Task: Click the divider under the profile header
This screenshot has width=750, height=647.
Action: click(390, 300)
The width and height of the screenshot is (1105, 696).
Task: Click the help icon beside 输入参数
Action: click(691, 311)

————

- Work task: Set down the listing above exactly, line for line.

- Final answer:
Task: Click the divider under the profile header
This screenshot has width=750, height=647.
Action: click(390, 300)
The width and height of the screenshot is (1105, 696).
Task: Click the help icon beside 输入参数
Action: click(691, 311)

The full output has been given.